All wheels and Drives -  Bent Motorsports guide to Budget Builds (Part 1).

By - James Hernandez
Feb. 6th, 2018

Lockers, proper gearing, coil-overs, and onboard air are great, don’t get me wrong. But what do you really need to get out on the trail?

Sure, your buddies high dollar rig is down right drool worthy. It can do it all; send the steep stuff and attract the looks, cause we know ladies love a man who can articulate and if it’s in your budget then power to ya’. For the rest of us, we are left cruising Craigslist, By Owner, price maxed at a few hundred dollars, clicking and scanning into the wee hours of the night. Hoping and praying all that time you spent watching your dad haggle for kitchen flooring and second hand mulch pays off.

For me it happened a few years ago. I saw it and before I knew it, I was the proud new owner of an 81’ Toyota Hilux SR5 with an engine swap done by some guys nephew and all it needed was a new front driveshaft. Ignoring the feeling in my stomach, I bought it. I mean, it’s a cool truck, totally worth it. After papers were signed and a few trails were run in my new-to-me rock eating icon of off road history, I started asking questions.

Like how much are driveshafts? Do they even make these parts anymore? What does a slip yoke actually do and how much play can it tolerate before it eats itself alive? A year later I sold that truck, along with the hopes and dreams I had for our life together, with every spare and hard to find part I had stockpiled in the bed for a nominal one thousand dollars.

Once it was gone I quickly realized that I was still not on the trail.  Also, I still had not adopted a rescue puppy and raised it to be my most loyal friend. Also, I never got a girlfriend, so the bench seat from that truck was worthless to me and only served as a constant reminder of the fact that my life is not a country song, but it’s the only thing I had left from the experience, so I use it in my shop as a couch, because there’s a little bit of redneck in all of us.

Lessons learned and notes taken, I’m a different man now. 
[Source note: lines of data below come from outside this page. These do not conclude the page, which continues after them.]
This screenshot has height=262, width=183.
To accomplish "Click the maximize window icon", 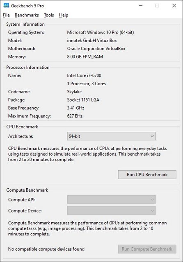I will click(157, 6).
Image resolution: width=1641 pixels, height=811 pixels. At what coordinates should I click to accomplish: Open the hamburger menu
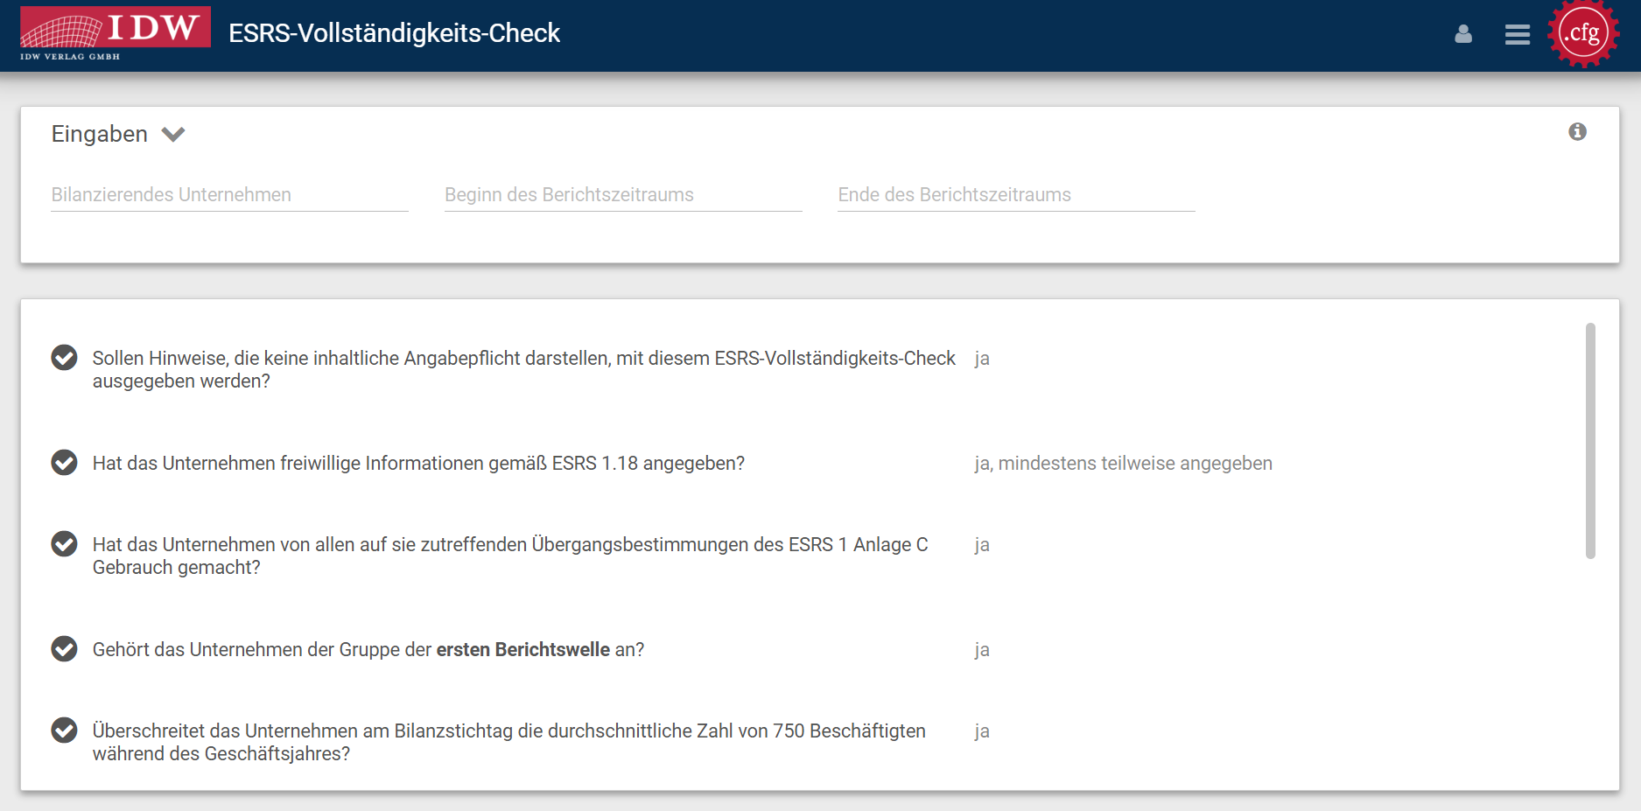pyautogui.click(x=1517, y=34)

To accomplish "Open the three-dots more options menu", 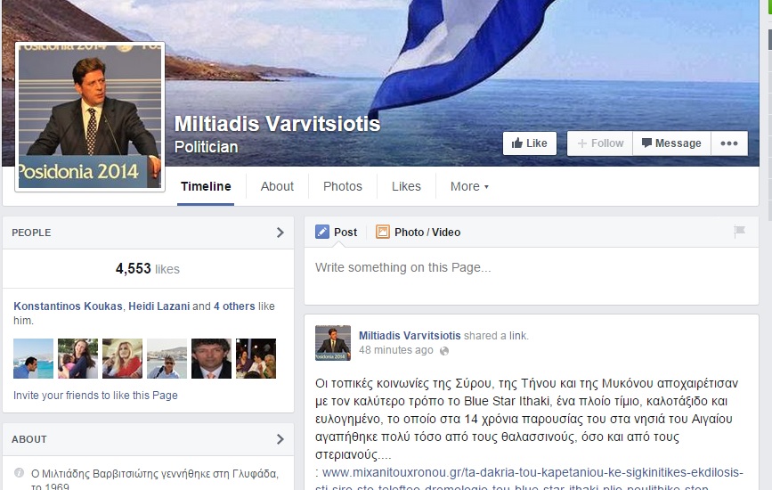I will [729, 143].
When you're on a budget, it is important to make, and keep, "getting on the trail" your main goal. We're talking about replacing cool factor with practicality, rare parts with easily sourced junkyard bits, and custom fabbed individuality with a large aftermarket support of the bolt on variety.

Enter our new budget build, Bent Motorsports’ symbol of getting-on-the-trail-ness, our 1996 Jeep Grand Cherokee. We picked it up for 300 bucks and out of the box it's ready for some door dinging good times. It is under the radar off-road fun and that’s exactly the point. This run of the mill, mass-produced, soccer wagon is as vanilla as they come. Nobody is gonna gawk over a first generation ZJ but when you look at the guts of it, the ZJ has all the requirements to become a proper 4x4.
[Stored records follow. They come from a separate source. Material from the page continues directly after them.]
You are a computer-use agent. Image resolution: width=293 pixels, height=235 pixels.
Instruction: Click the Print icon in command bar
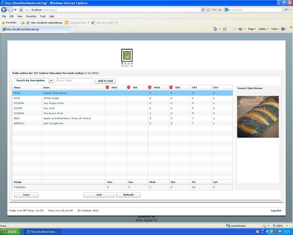coord(240,29)
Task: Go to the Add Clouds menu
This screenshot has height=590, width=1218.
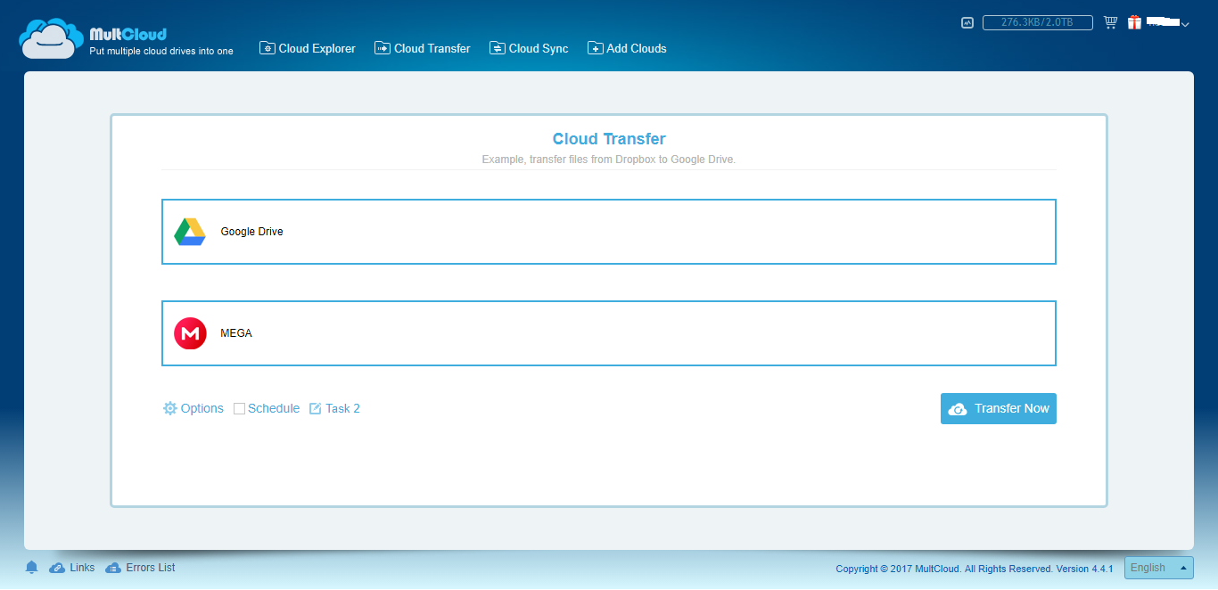Action: 627,48
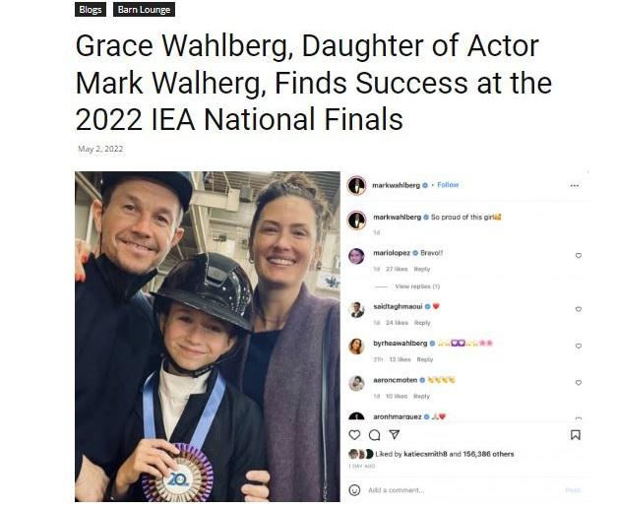This screenshot has height=508, width=617.
Task: Like mariolopez's Bravo comment
Action: [578, 255]

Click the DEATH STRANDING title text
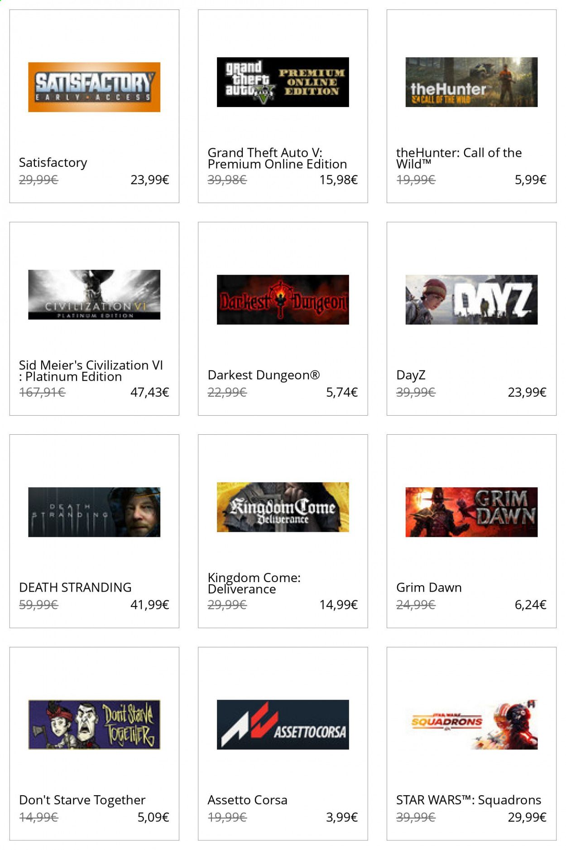tap(75, 588)
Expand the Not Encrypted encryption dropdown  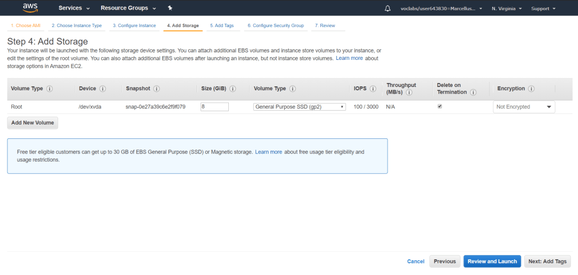(x=524, y=107)
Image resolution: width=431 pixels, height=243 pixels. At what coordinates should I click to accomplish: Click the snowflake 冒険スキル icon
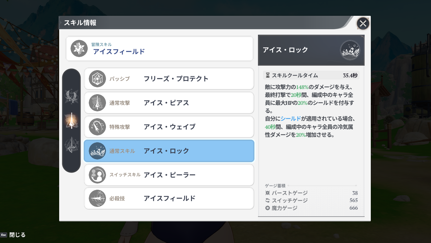click(79, 48)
The 96' ZJ has Solid front and rear axles, full time All Wheel Drive with high and low gear ratios, and enough space to haul your gear. But most importantly, it meets the requirements of being a truck that runs, passes smog, and is road registered.

One of the huge benefits of owning a plain, regular, nothing special kind of off road vehicle is you don’t give two used tires about dragging it through the trees. Parts are plentiful and it’s not going to be a collectors item any time soon. Actually, banging it through the Squeeze makes you giggle and while ol’ johnny paint job is lily dipping his insanely market priced showpiece down heart attack hill, you’re spinning tires driving up it, laughing, as the rock sliders you had the extra cash for earn their keep and collect some trail pin-striping.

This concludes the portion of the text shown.